EXERCISE PASSAGE:
<<<<
In the next 100 days or so, the world will be talking about mosquitoes. That will be on World Mosquito Day which is observed on August 20 of each year to commemorate a British doctor, Sir Ronald Ross, who discovered in 1897 that it is the female anopheles mosquito – one of the most capable vectors of human disease – that transmits malaria among people.
Dr Ross’ discovery was a pivotal development in the fight against malaria today. However, the mosquito story has taken a different turn 110 years later.
Despite that malaria is still prevalent in 90 per cent of Tanzania with more deaths of infants and pregnant women being reported, people are currently afraid of a disease, whose burden remains unclear—dengue fever
If I were to suggest what should be at the centre of discussions on World Mosquito Day 2019, I wouldn’t hesitate to name Aedes aegypti mosquito, the female of which transmits not only dengue fever, but also Chikungunya, Zika, Mayaro and yellow fever viruses.
(Female) mosquitoes are indeed a menace, especially considering their ability to spread far and wide killer tropical diseases in humans. This arguably makes them the world’s deadliest creatures, judging by the havoc they wreak upon humanity.
The American billionaire philanthropist Bill Gates posited that “the mosquito is the most dangerous animal” on Planet Earth today.
He published the poser in his blog : “what would you say is the most dangerous animal on Earth: sharks? Snakes? Humans...?
In his view, these are not even close to being the most dangerous!
“I’ve had a thing about sharks since the first time I saw (the 1975 film) Jaws. But, if you’re judging by how many people are killed by an animal yearly, then the answer isn’t any of the above; it’s mosquitoes!
“When it comes to killing humans, no other animal comes even close,” Mr Gates pontificates – noting that “the viruses which cause Zika, dengue, chikungunya and yellow fever in humans are all transmitted by the Aedes aegypti mosquito.”
>>>>
[Stored records]
<<<<
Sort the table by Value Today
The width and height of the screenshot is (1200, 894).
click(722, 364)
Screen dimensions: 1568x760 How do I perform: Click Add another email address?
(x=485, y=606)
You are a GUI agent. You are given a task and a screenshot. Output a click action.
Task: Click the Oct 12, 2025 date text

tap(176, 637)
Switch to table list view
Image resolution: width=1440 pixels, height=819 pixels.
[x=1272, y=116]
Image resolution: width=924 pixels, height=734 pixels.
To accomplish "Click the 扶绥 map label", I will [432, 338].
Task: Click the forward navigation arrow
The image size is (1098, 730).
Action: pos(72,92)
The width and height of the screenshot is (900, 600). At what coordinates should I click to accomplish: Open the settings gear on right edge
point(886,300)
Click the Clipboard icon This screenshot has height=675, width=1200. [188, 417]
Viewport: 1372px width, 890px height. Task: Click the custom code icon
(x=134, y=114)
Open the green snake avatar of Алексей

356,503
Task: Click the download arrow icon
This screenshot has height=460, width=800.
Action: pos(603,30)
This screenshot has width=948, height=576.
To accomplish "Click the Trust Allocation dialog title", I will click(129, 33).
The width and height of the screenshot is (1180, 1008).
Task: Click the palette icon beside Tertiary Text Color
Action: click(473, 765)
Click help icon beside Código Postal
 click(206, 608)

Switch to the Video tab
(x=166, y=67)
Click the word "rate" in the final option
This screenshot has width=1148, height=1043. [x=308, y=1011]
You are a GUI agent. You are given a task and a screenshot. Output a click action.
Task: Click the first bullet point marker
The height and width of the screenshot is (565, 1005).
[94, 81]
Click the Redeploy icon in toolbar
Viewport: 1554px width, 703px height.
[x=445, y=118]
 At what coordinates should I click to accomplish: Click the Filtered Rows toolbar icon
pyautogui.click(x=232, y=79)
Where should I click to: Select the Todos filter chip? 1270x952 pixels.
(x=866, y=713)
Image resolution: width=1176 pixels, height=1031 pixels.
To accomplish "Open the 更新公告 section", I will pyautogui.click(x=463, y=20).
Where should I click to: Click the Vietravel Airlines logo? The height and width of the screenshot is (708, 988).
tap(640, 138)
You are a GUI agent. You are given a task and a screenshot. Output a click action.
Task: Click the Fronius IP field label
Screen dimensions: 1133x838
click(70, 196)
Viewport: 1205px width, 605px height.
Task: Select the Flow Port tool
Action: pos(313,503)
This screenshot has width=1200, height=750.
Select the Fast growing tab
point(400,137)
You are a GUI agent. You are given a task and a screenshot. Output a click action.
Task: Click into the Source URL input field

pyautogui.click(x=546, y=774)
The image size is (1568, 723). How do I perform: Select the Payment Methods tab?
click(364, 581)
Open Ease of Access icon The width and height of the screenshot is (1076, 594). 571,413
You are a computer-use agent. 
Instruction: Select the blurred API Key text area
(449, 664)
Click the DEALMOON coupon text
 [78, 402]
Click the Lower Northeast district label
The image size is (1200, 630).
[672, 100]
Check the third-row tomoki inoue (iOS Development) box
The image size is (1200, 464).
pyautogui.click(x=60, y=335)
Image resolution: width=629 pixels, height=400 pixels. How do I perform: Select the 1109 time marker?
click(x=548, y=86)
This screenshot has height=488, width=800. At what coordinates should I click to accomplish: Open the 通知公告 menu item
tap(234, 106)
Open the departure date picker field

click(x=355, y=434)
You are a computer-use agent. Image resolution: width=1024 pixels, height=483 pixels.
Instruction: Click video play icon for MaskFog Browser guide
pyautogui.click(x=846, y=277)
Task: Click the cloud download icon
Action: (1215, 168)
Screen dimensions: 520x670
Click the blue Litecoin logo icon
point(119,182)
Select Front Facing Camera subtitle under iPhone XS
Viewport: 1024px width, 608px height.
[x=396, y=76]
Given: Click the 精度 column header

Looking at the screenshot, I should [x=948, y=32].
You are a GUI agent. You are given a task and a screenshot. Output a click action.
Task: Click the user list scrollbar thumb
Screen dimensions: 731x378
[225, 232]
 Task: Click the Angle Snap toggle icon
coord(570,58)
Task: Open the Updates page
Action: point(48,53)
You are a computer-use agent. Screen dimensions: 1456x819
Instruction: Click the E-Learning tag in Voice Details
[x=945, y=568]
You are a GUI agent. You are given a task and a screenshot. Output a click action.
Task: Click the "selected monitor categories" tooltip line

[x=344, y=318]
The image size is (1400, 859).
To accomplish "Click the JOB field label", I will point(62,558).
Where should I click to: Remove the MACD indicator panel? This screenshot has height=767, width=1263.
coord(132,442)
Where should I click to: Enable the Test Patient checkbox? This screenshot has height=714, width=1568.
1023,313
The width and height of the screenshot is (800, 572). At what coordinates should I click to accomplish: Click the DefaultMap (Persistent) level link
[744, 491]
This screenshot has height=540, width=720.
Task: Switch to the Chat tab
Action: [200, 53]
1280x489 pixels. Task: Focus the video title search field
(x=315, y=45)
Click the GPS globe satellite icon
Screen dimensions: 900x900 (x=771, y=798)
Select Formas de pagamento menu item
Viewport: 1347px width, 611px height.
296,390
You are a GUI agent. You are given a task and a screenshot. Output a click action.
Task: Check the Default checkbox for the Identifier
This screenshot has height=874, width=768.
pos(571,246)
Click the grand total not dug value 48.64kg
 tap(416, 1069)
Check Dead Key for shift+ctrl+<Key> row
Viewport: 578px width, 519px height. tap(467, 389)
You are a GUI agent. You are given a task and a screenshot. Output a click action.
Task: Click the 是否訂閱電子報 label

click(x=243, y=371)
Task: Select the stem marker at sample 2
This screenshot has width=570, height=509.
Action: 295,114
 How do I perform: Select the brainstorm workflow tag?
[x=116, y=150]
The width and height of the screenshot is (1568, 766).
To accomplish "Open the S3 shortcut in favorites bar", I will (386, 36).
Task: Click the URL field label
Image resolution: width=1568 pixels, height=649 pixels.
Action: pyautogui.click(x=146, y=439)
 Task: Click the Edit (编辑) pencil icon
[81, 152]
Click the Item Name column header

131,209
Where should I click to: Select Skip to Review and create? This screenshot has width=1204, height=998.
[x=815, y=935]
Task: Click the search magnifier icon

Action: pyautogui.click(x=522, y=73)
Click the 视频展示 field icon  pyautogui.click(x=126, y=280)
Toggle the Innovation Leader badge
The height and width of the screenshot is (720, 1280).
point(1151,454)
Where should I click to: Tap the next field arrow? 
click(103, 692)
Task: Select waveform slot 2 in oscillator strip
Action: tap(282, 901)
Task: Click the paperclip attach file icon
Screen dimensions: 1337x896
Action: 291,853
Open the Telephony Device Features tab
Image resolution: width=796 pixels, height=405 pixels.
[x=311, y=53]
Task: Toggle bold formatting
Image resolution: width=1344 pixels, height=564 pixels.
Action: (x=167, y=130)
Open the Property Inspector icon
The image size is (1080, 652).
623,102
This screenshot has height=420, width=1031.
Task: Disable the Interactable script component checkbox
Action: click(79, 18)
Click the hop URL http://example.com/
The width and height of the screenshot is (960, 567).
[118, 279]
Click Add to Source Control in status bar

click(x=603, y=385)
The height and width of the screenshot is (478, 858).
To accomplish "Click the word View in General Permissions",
>>>>
WORK INSTRUCTION A: In the mosquito article, list every disease or virus that the sentence containing "the female of which transmits" names.
WORK INSTRUCTION B: Continue the article on mosquitoes and disease from its last sentence onward.
The records play no part in this work.

EXERCISE ANSWER A: dengue fever, Chikungunya, Zika, Mayaro, yellow fever

EXERCISE ANSWER B:
In 2015 alone, the mosquito-borne malaria killed 438,000 people worldwide, according to the World Health Organization.
No wonder mosquitoes are a major topic in Tanzania, where over 1,140 people have been diagnosed with dengue in Tanga, Singida and Dar es Salaam Regions from January to March, this year. Two people have died.
Countrywide data is still hard to collate.
Worldwide dengue incidence is reportedly increasing. WHO figures show a 30-fold rise in the last 30 years – with more and more countries reporting new dengue outbreaks.
According to research, surveillance mechanisms are not yet well-established to enable us collate sufficient data on the malady. Thus, we don’t know the strength of the enemy confronting us.
That’s even more reason to raise the Aedes aegypti issue on World Mosquito Day this August.
There have been suggestions by researchers that dengue should become part of regular disease surveillance in Tanzania. This is if control measures are to be sustainable – even as they must focus on building human resource capacity, as well as integrating control measures and interventions in ongoing health programmes.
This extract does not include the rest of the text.